Lithuania’s alleged complicity in the CIA’s rendition and secret detention programme remained under scrutiny. LGBTI people continued to face discrimination. Measures taken in response to the COVID-19 virus negatively affected women.
Torture and other ill-treatment
The case of Al-Hawsawi v Lithuania remained pending before the European Court of Human Rights (ECtHR). Mustafa Al-Hawsawi, a Saudi Arabian national detained at Guantanamo Bay, claimed he had been held at a secret CIA detention centre in Lithuania and subjected to enforced disappearance, arbitrary detention and torture by the CIA between 2005 and 2006. In January, lawyers for Mustafa Al-Hawsawi filed their response to Lithuania’s submission to the ECtHR.
Rights of lesbian, gay, bisexual, transgender and intersex (LGBTI) people
Discrimination against LGBTI people remained prevalent in Lithuania. In January, the ECtHR found in favour of two gay men who had been subjected to online comments amounting to incitement to hatred and violence against LGBTI people. The authorities refused to investigate the comments, stating that the applicants’ behaviour had been “eccentric” and deliberately provocative and citing “traditional family values” in Lithuania. The ECtHR found that the applicants had suffered discrimination on the grounds of sexual orientation and been denied an effective domestic remedy.

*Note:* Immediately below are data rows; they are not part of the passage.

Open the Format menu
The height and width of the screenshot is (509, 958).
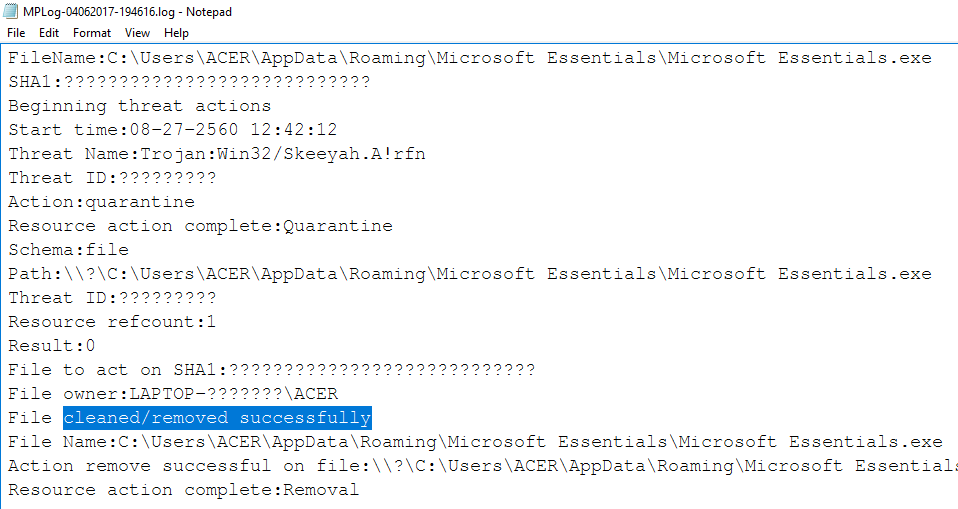tap(92, 33)
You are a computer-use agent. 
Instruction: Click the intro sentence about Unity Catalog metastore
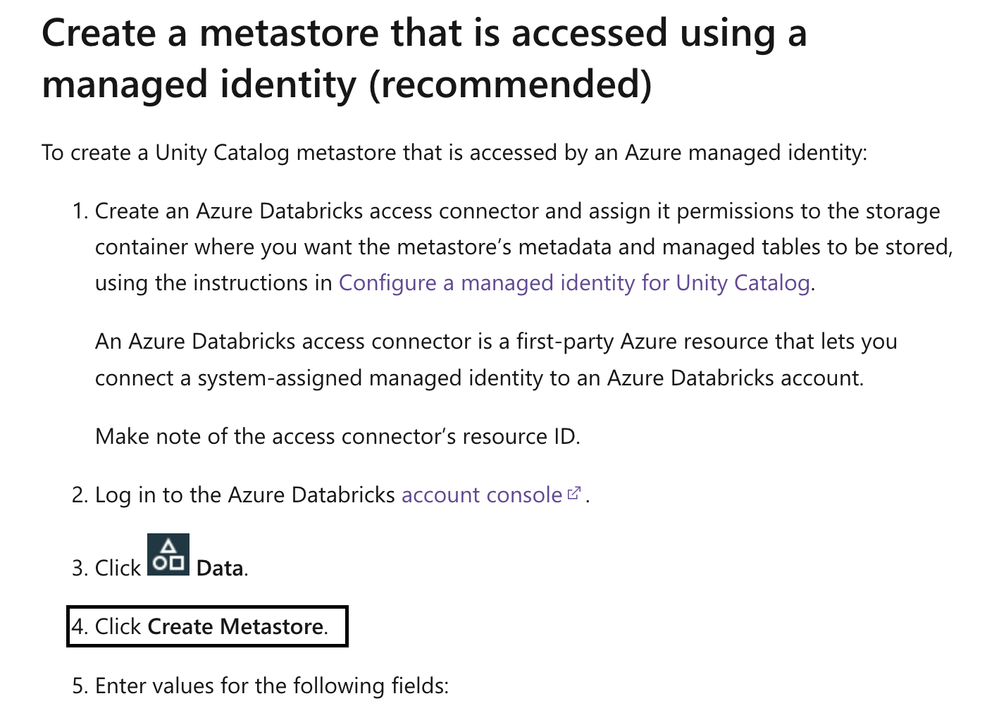click(x=455, y=154)
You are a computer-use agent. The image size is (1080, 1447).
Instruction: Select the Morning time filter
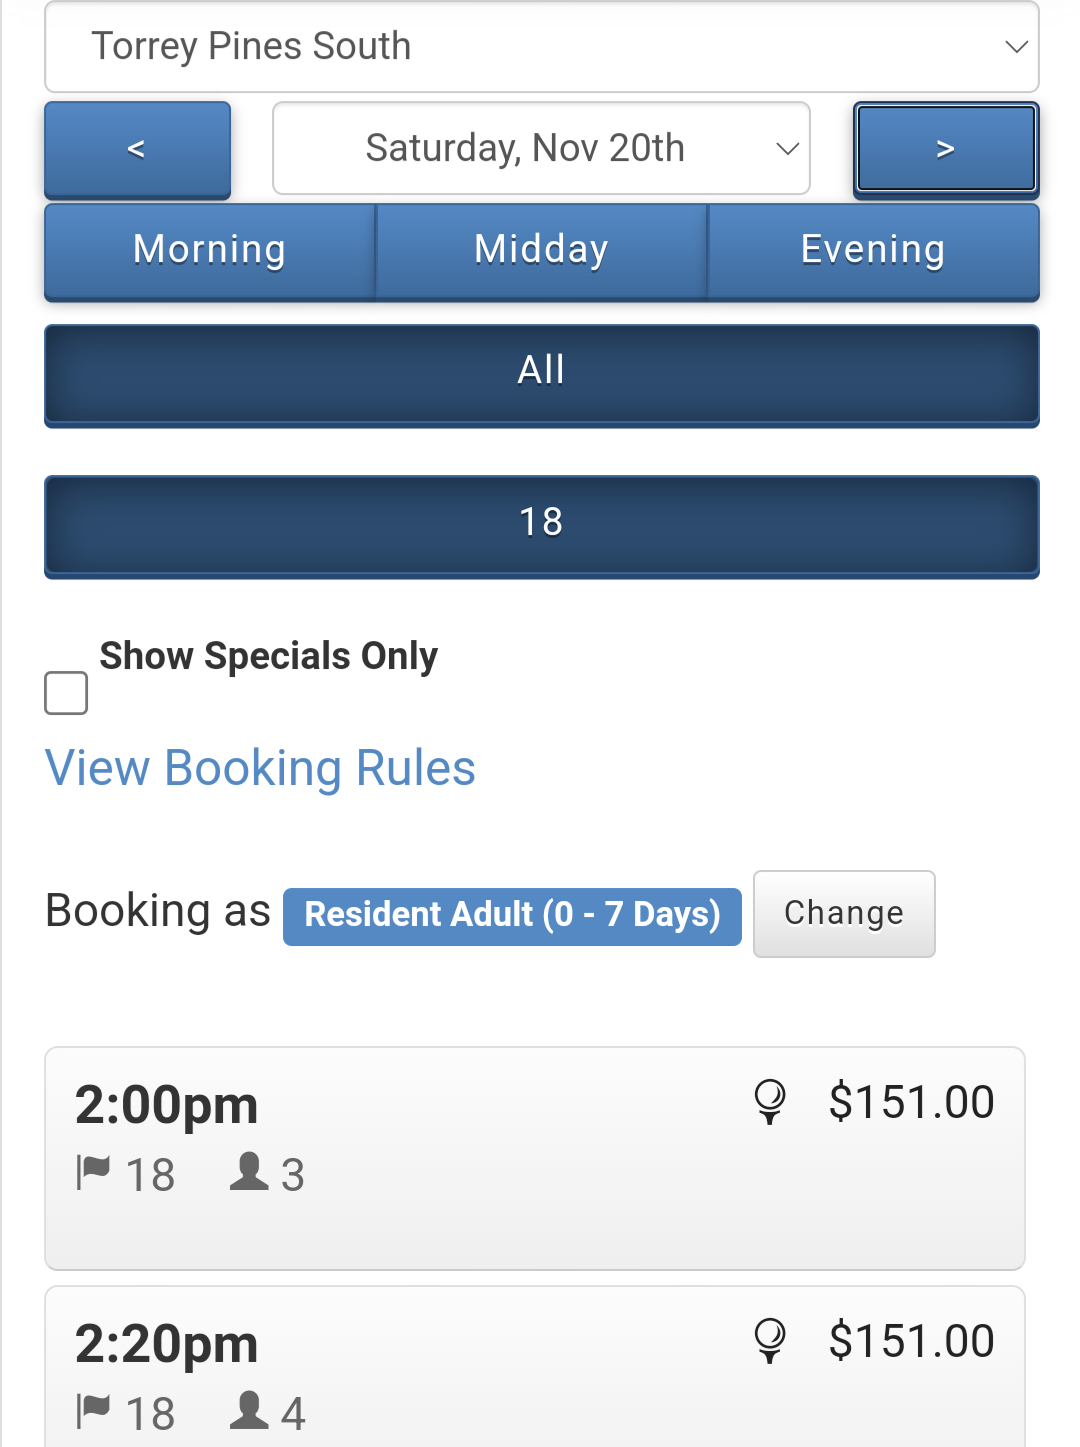(210, 250)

The Equal Opportunities Ombudsperson voiced concern that measures imposed to prevent the spread of COVID-19 disproportionately affected women, noting an increase in reports of domestic violence to police. Civil society groups reported that some health care providers had suspended or cancelled abortion services during the nationwide lockdown from March to June, restricting women’s access to sexual and reproductive health care.
Right to privacy
In April, the government proposed an amendment to the Law on Electronic Communications in response to the spread of the COVID-19 virus. The amendment would grant law enforcement broad powers to obtain a person’s location data from telecommunications providers during a state of emergency or declared quarantine, without prior judicial authorization. Opposition politicians and health workers’ associations warned that the proposed powers would enable widespread surveillance and have limited public health benefits.